[PATCH 0/6] Use virtual page class key protection mechanism for speeding up guest page fault

Aneesh Kumar K.V aneesh.kumar at linux.vnet.ibm.com
Mon Jun 30 02:57:07 EST 2014


Benjamin Herrenschmidt <benh at kernel.crashing.org> writes:

> On Sun, 2014-06-29 at 16:47 +0530, Aneesh Kumar K.V wrote:
>
>> To achieve the above we use virtual page calss protection mechanism for
>> covering (2) and (3). For both the above case we mark the hpte
>> valid, but associate the page with virtual page class index 30 and 31.
>> The authority mask register is configured such that class index 30 and 31
>> will have read/write denied. The above change results in a key fault
>> for (2) and (3). This allows us to forward a NO_HPTE fault directly to guest
>> without doing the expensive hash pagetable lookup.
>
> So we have a measurable performance benefit (about half a second out of
> 8).

I was able to measure a performance benefit of 2 seconds earlier. But
once i get the below patch applied that got reduced. I am trying
to find how the patch is helping the performance. May be it is
avoiding some unnecessary invalidation ?

http://mid.gmane.org/1403876103-32459-1-git-send-email-aneesh.kumar@linux.vnet.ibm.com

I also believe the benefit depends on how much impact a hash table
lookup have. I did try to access the addresses linearly so that I can make
sure we do take a cache miss for hash page table access. 

>but you didn't explain the drawback here which is to essentially make
> it impossible for guests to exploit virtual page class keys, or did you
> find a way to still make that possible ?

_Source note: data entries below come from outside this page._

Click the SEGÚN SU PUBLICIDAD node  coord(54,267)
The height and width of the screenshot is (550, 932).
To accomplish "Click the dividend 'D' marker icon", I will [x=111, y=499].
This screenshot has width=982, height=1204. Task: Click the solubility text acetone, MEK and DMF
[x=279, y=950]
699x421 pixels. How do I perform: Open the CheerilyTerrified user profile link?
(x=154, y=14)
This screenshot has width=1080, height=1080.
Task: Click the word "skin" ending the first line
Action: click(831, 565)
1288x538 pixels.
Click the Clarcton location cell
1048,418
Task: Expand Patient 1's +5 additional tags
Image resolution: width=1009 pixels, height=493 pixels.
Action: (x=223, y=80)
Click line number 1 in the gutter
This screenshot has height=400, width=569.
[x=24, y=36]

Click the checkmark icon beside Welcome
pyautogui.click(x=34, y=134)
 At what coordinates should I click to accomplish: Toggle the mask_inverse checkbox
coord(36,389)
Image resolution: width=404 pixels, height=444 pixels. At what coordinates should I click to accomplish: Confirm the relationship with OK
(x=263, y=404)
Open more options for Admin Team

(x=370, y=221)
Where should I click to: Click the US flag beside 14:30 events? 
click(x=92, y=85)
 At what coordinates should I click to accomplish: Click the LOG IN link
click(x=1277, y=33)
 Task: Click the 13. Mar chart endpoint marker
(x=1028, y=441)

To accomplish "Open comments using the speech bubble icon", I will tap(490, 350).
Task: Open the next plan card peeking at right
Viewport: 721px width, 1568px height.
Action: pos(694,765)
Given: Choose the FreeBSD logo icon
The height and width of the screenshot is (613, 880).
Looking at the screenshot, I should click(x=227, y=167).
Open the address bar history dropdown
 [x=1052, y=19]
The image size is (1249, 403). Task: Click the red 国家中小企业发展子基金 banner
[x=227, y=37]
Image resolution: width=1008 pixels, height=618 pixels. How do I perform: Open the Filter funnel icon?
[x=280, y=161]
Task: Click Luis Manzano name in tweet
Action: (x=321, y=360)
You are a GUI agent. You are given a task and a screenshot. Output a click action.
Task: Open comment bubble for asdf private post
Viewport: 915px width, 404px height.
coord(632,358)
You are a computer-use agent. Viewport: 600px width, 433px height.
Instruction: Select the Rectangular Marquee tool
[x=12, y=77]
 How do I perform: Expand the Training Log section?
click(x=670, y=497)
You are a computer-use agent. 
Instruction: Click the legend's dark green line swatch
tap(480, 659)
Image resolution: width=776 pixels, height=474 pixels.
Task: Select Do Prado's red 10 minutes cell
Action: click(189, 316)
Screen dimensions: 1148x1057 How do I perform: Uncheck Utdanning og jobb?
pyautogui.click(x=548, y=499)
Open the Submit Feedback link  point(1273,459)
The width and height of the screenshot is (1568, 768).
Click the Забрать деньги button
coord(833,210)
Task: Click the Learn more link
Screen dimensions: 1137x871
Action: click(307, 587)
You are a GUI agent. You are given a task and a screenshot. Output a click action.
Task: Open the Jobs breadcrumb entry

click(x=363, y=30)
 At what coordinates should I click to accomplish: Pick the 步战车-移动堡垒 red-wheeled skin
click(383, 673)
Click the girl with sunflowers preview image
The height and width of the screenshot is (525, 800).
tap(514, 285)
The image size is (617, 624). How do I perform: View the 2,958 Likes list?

I am now making PROTFAULT to go to host. That means, ksm sharing is
represented as read only page and an attempt to write to it will get to
host via PROTFAULT. Now with that we can implement keys for guest if we
want to. So irrespective of what restrictions guest has put in, if the
host swapout the page, we will deny read/write. Now if the key fault
need to go to guest, we will find that out looking at the key index. 

>
> As it-is, it's not a huge issue for Linux but we might have to care with
> other OSes that do care...
>
> Do we have a way in PAPR to signify to the guest that the keys are not
> available ?

Right now Qemu doesn't provide the device tree node
ibm,processor-storage-keys. That means guest cannot use keys. So we are
good there. If we want to support guest keys, we need to fill that with
the value that indicate how many keys can be used for data and instruction.